The stretch wanted below opens at the line containing "Transfer Belt (1084, 1784)" and closes at the line containing "Обновить (61, 1905)". Please return it exactly, with no other lines.

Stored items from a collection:

▬▬▬

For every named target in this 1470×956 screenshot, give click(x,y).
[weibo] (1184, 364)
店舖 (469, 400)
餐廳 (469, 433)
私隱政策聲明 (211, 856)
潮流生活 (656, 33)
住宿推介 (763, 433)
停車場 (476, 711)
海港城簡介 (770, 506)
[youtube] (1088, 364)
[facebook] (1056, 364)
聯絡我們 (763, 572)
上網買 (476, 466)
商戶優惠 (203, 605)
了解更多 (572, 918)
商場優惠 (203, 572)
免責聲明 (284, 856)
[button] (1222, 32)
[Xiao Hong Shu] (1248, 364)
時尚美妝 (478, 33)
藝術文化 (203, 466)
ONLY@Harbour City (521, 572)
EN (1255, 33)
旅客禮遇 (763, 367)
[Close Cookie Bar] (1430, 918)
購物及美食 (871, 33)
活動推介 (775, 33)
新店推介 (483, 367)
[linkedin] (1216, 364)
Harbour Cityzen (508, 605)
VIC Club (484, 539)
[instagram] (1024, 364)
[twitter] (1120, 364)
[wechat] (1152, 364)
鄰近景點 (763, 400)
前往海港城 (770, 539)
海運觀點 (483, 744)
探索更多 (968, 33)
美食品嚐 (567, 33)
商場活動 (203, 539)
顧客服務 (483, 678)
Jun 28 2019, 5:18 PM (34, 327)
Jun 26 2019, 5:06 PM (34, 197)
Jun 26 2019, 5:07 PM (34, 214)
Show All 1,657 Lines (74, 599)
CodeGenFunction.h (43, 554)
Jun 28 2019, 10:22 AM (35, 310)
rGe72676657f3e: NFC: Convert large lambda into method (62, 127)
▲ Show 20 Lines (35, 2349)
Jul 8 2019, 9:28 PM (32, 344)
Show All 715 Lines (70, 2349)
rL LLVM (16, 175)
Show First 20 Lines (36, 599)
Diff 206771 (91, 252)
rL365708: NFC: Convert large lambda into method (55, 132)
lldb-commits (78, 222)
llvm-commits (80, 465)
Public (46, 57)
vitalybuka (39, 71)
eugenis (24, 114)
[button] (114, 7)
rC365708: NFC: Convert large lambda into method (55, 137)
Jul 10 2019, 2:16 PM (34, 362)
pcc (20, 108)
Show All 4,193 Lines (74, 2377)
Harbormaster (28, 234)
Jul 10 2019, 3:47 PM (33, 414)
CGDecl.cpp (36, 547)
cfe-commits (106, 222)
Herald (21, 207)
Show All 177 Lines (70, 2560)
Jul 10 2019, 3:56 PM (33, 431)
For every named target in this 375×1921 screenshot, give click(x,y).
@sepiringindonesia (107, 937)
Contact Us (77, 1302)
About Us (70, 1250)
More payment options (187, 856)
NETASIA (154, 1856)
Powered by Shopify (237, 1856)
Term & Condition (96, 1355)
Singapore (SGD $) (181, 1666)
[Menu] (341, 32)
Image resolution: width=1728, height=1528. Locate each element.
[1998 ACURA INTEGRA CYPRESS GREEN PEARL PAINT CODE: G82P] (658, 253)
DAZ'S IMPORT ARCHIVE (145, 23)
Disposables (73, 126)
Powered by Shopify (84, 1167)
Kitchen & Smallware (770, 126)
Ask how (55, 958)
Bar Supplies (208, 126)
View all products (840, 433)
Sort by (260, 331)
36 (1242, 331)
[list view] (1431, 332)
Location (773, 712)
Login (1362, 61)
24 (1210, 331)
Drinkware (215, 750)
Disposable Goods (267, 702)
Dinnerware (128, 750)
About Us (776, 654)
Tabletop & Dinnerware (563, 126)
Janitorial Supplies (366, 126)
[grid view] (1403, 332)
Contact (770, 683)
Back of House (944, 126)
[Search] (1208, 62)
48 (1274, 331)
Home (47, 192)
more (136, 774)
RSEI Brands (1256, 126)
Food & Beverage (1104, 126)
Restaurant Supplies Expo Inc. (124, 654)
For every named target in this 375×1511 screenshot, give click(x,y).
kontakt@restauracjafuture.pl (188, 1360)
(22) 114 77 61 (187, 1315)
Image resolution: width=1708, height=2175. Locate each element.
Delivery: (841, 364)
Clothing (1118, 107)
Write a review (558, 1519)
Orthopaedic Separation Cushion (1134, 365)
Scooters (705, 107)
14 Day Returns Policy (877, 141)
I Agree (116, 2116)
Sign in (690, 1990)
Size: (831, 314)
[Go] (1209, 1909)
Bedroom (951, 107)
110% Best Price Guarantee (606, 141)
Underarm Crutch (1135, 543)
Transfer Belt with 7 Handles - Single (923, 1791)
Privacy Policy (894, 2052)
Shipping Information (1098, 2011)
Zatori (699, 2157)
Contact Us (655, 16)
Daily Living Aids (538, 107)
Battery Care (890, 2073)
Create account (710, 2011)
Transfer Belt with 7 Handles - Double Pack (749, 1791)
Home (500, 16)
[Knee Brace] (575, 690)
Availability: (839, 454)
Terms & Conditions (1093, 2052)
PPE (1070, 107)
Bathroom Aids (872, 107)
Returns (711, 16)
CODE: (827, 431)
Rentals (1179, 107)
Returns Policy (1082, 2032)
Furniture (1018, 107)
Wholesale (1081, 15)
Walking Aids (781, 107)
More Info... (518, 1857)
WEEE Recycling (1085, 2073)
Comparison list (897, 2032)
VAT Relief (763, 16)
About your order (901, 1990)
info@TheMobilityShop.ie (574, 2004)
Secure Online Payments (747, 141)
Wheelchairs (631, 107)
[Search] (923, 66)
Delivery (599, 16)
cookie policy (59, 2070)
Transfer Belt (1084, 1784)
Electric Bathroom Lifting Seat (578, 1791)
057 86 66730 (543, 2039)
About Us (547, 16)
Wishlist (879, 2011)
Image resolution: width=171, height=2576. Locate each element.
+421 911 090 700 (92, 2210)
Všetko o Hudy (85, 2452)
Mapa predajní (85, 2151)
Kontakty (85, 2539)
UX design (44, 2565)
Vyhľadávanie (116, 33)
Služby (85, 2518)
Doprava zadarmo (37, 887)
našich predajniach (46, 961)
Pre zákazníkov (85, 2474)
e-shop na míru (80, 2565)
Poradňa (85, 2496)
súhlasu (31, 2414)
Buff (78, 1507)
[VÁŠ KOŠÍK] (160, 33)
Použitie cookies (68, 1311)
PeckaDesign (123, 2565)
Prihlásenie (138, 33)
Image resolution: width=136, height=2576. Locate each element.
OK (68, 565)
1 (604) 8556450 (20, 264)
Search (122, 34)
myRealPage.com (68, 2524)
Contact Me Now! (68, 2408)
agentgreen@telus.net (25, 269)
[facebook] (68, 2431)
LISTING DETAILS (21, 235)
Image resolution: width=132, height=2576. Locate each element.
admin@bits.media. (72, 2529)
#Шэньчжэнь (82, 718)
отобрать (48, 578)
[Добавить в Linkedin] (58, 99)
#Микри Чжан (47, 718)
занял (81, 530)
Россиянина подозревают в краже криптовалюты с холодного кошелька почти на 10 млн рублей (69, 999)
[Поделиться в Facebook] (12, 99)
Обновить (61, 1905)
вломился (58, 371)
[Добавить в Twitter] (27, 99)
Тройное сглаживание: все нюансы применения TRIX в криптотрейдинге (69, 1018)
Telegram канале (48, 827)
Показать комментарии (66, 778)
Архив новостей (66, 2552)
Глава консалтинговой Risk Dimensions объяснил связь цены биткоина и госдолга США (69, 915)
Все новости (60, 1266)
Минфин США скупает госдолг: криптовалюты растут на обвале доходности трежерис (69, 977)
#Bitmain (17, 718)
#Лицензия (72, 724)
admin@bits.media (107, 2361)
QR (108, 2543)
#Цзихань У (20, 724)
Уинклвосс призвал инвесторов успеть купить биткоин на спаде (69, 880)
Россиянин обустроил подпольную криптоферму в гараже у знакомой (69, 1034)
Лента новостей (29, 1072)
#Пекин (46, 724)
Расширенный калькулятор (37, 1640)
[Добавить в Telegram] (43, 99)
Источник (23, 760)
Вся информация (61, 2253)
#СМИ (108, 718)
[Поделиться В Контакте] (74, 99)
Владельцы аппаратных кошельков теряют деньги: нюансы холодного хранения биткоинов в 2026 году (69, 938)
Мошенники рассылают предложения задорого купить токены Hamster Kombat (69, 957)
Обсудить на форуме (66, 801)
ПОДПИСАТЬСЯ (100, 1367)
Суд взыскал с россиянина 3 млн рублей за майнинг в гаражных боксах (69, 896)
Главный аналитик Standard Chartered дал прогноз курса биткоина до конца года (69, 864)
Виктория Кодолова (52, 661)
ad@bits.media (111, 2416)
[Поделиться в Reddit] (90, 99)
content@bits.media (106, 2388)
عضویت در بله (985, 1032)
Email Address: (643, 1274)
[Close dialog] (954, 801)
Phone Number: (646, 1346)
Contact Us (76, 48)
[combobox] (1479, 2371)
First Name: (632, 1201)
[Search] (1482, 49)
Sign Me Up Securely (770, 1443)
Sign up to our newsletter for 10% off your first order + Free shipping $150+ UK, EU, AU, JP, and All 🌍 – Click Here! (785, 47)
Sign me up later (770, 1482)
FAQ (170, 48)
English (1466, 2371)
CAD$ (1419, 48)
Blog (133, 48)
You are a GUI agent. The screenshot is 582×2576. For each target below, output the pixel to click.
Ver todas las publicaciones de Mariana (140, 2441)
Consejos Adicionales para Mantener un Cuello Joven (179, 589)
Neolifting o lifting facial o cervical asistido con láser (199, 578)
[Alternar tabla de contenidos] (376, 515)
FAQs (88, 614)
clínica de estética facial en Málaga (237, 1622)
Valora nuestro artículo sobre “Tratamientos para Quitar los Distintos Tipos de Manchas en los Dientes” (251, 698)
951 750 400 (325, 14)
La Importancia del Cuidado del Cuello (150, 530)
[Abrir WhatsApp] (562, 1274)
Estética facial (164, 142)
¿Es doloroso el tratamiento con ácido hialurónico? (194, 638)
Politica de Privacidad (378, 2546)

▬▬▬

**TASK RESPONSE:**
Transfer Belt (1084, 1784)
Electric Bathroom Lifting Seat (578, 1791)
057 86 66730 (543, 2039)
About Us (547, 16)
Wishlist (879, 2011)
Image resolution: width=171, height=2576. Locate each element.
+421 911 090 700 (92, 2210)
Všetko o Hudy (85, 2452)
Mapa predajní (85, 2151)
Kontakty (85, 2539)
UX design (44, 2565)
Vyhľadávanie (116, 33)
Služby (85, 2518)
Doprava zadarmo (37, 887)
našich predajniach (46, 961)
Pre zákazníkov (85, 2474)
e-shop na míru (80, 2565)
Poradňa (85, 2496)
súhlasu (31, 2414)
Buff (78, 1507)
[VÁŠ KOŠÍK] (160, 33)
Použitie cookies (68, 1311)
PeckaDesign (123, 2565)
Prihlásenie (138, 33)
Image resolution: width=136, height=2576. Locate each element.
OK (68, 565)
1 (604) 8556450 (20, 264)
Search (122, 34)
myRealPage.com (68, 2524)
Contact Me Now! (68, 2408)
agentgreen@telus.net (25, 269)
[facebook] (68, 2431)
LISTING DETAILS (21, 235)
Image resolution: width=132, height=2576. Locate each element.
admin@bits.media. (72, 2529)
#Шэньчжэнь (82, 718)
отобрать (48, 578)
[Добавить в Linkedin] (58, 99)
#Микри Чжан (47, 718)
занял (81, 530)
Россиянина подозревают в краже криптовалюты с холодного кошелька почти на 10 млн рублей (69, 999)
[Поделиться в Facebook] (12, 99)
Обновить (61, 1905)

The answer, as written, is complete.